I'm a multi-published Historian author of books and magazine articles about cannonballs.
I'm a paid Consultant to various museums (including the US National Park Service) about Historical artillery projectiles.
There are several characteristics which absolutely disqualify a metal ball from being a real cannonball. Some of the disqualifying characterstics are:
1- being an incorrect shape (such as out-of-round, even a bit egg-shaped)
2- being an incorrect metal
3- being an incorrect size (diameter)
4- being an incorrect weight
5- the presence of markings such as letters or numbers
6- the presence of flat-spots or a raised band
7- having too many "fuzeholes" in it.
Your bronze (or perhaps actually brass) ball is disqualified from being a real cannonball by reasons #1 and #2. There's no need to go any further down the list. Your photo shows it is somewhat egg-shaped. (Even excluding the shadow around that ball's lower left edge.) EVERY real cannonball was very carefully manufactured -- and inspected afterward -- to be perfectly round. (That's known as a "True Sphere.") The reason is that if a cannonball was even a little bit out-of-round, it could jam in the cannon's barrel during loading or firing, thereby causing the cannon itself to explode. That's why an Artillery Ordnance Inspector very carefully checked EVERY cannonball to make certain it was perfectly-round.
Disqualifying reason #2 is that you said (in a previous post) that your bronze ball was found in a Michigan lake. As you've already been told, it is a well-documented Historical fact that no bronze, brass, or copper cannonballs were ever used in North America -- except for a few Mexican-made ones at a US-Mexican War (1847) battlesite in Texas near the border with Mexico.

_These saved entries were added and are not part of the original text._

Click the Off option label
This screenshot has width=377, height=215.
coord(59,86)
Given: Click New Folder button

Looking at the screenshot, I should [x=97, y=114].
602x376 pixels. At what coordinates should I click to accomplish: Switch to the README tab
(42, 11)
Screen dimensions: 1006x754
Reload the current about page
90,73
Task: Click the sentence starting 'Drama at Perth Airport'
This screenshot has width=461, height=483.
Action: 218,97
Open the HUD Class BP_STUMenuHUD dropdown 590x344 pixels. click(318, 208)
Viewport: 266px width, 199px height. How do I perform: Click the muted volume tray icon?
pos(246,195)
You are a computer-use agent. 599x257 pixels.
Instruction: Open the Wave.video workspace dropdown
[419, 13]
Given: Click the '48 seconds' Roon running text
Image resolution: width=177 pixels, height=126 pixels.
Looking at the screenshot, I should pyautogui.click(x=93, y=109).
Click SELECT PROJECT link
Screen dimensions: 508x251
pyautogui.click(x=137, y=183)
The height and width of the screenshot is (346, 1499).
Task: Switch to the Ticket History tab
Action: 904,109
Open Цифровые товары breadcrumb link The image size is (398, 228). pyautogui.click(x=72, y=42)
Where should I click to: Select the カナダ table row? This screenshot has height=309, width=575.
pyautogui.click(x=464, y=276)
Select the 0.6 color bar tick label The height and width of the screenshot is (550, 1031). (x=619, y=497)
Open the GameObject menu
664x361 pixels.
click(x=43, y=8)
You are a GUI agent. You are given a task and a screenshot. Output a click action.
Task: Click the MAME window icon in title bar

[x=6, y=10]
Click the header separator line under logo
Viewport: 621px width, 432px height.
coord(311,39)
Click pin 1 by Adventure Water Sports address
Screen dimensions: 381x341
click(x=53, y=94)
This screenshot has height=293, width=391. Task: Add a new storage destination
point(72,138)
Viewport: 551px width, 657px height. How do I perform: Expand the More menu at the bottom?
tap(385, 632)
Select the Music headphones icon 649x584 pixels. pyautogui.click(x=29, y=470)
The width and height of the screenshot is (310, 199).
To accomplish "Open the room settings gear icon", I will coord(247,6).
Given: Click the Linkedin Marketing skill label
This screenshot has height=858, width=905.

You asked what your bronze ball actually is. My answer:
Iron is the cheapest of all metals. When a ball is made of a more-expensive metal than iron, the reason is, iron is considered "unsuitable" for the ball's intended purpose. For example, as you know, iron is subject to rapid rusting, and it also can cause sparks. Your ball is made of the more-costly metal bronze (or perhaps brass) in order to avoid corrosion or sparking during its intended use. It was most probably manufactured to be a "Crusher-ball," for pulverizing coal or some other flammable material ...or a material which is corrosive to iron, resulting in contamination of the material during the pulverizing.
There is one other possibility. Your ball may be an inaccurately-weighed Sports Shot Put ball. Some of those are made of bronze/brass ...like the one Vhs07 posted in reply to one of your posts.